Le vote des cheminots américains contre leur contrat prépare le terrain pour un conflit avec l’État capitaliste et la bureaucratie syndicale

Le vote de dizaines de milliers de conducteurs et d’agents de triage du syndicat SMART-TD rejetant un contrat négocié par la Maison-Blanche est une étape majeure dans la lutte des classes. Ce qui est en train d’apparaître aux États-Unis, le centre du capitalisme mondial, est le plus grand mouvement de la classe ouvrière depuis des décennies.

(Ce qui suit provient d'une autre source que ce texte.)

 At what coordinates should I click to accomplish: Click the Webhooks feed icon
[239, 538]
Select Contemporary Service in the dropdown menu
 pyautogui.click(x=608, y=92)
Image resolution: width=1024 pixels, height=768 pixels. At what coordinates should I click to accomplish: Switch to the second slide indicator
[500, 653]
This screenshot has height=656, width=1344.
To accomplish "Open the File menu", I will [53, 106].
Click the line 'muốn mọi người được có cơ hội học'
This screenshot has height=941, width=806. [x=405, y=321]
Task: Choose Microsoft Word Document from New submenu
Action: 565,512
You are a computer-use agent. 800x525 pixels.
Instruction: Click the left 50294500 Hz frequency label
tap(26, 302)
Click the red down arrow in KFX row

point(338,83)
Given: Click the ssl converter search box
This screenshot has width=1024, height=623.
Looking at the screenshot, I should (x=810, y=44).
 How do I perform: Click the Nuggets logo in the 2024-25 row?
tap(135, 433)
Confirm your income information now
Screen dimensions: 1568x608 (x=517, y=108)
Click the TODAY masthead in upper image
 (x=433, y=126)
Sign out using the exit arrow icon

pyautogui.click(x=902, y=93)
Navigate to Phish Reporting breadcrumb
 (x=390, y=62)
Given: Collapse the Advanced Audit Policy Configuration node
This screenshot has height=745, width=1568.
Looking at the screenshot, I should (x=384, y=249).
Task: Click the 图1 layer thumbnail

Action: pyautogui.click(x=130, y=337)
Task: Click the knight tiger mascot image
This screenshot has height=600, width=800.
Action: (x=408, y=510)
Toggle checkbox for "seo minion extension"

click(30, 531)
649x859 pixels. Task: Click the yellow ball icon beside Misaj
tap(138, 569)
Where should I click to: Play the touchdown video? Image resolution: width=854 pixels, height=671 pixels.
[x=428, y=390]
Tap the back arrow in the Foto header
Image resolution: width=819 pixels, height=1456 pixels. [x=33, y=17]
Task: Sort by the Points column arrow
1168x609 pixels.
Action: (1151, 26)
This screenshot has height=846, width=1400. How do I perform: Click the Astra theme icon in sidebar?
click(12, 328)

SMART-TD est le quatrième et de loin le plus important sur 12  syndicats ferroviaires à avoir rejeté un accord calqué sur les recommandations d’une commission de médiation choisie par la Maison-Blanche. (Les travailleurs de l’Association internationale des machinistes [AIM] avaient rejeté le contrat dans un premier vote, mais le syndicat a affirmé qu’il avait été adopté de justesse dans un nouveau vote début novembre). Ensemble, ces quatre syndicats regroupent près des deux tiers des 120.000  cheminots.

Dans une annonce parallèle lundi, le syndicat des conducteurs et agents de train BLET (Brotherhood of Locomotive Engineers and Trainmen) a déclaré avoir ratifié de justesse le même accord.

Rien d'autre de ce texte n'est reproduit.